Energy Transfer // ET // Purple 4 // Strike Price = $13*
// TL;DR
Buy for the dividend and because you like Texas oil+gas, not for the growth rate. Management hell bent on dividends over the health of the overall business is odoriferous.
// WHY BUY
We clicked on a link in an email from Seeking Alpha with the title “Energy Transfer Will Reward Only The Most Patient Of Investors” thinking it was about how the transition to renewable energy would take a while, so be patient as an investor.
Apparently there is an oil+gas company in Texas that goes by the name Energy Transfer, that owns about 31,500 miles of pipelines and 5 natural gas storage facilities and offers other industry-related services, which gives them a market cap of about $40B.
Apparently they have also gotten a lot of love on Seeking Alpha lately with 7 articles by 6 different authors all giving a Buy rating in the past month.
We have not read any of those articles, or anything else about the company, but here are some of the numbers:
- PE (fwd) is 8.66 which is almost exactly inline with the sector median of 8.65.
- Price/Sales (ttm) is 0.44 which is -65.88% below the sector median of 1.16 but is on target for their 5 year average of 0.45.
- From 4 years and further back the Free Cash Flow per share was negative and turned positive 4 years ago so that has yet to move the needle on their Price/Sales ratio.
- Their Long Term Debt has grown at a 10 year CAGR of 7.9%, $22.6B to $48.3B.
- Their Cash & Equivalents has grown at a 10 year CAGR of -7.97%, $590M to $257M.
- Their Cash Flow from Operations to Total Debt Issued ratio of 0.32 ($9.1B / $28.9B) implies that it will take 3.125 years to pay off the debt.
- The 10 year CAGR on their stock price is -1.3% ($12.91 today vs $14.71 on May 1, 2013).
- Analyst estimates for EPS growth over the next 5 years is 1.42%.
- Analyst estimates for Revenue growth over the next 5 years is 1.89%.
- We would say that at best you can expect the stock to grow at 2% a year.
- The one thing the company does have going for it a Dividend Yield of 9.55%.
However, judging by the dividend history in the chart below, they’re at peak dividend. It could go up but it could just as easily go down. That is basically a gamble on the future price of oil+gas. There could be some price spikes or supply issues but the secular trend on demand is downwards.
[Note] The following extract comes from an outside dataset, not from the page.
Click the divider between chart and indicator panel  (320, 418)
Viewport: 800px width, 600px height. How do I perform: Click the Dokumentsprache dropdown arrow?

According to our Strike Price calculation we would want to buy this for a maximum of $13 and as luck would have it that is very close to where the stock price is sitting today.
Keep in mind that this stock basically keeps up with the S&P 500 thanks to its dividend but if the tax peeps take 25% you’re now that much behind the benchmark.
Other than the above, we know nothing about the company. We don’t recommend it because we prefer to support the development of other types of energy and invest to outperform the market, but if this is your kind of thing, fill y’er boots … up to 9.55% anyways.
- Mind the tax implications of collecting a US dividend.
- Due some further due diligence because we didn’t.
- Invest accordingly.
- Abide the Strike Price.
* Normally we don’t give away our Strike Price but this one is an exception to the rule and is sort of tongue-n-cheek promotional, didn’t take days, and is also sort of a study on why it is that people recommend these kinds of high dividend paying stocks with no earnings growth forecasted.
// CHATGPT: WHY BUY
Energy Transfer (ET) is a publicly traded company that operates in the midstream energy sector. It owns and operates a diversified portfolio of energy assets, including pipelines, terminals, and storage facilities across the United States. ET’s business model involves transporting and storing natural gas, crude oil, and other petroleum products for its customers.
// NEWS & COMMENTS
Apr 30, 20223
SA // buy: Energy Transfer Will Reward Only The Most Patient Of Investors
Energy Transfer has a management team we don’t like. The company’s focus on another mediocre dividend increase, despite its overall impressive dividend, and its aversion to reducing its debt highlight this. The strong long-term insider ownership supports dividend over anything else. The company was burned by the same thing before.
It doesn’t matter if one thing (growth capital) for example generates the theoretical highest returns if your investors disagree and hurt your future investment opportunities. We recommend investing in Energy Transfer stock for its ability to continue driving returns, however, we also recommend staying cautious and being patient.
// GGI 💬
Management hell bent on dividends over the health of the overall business is odoriferous.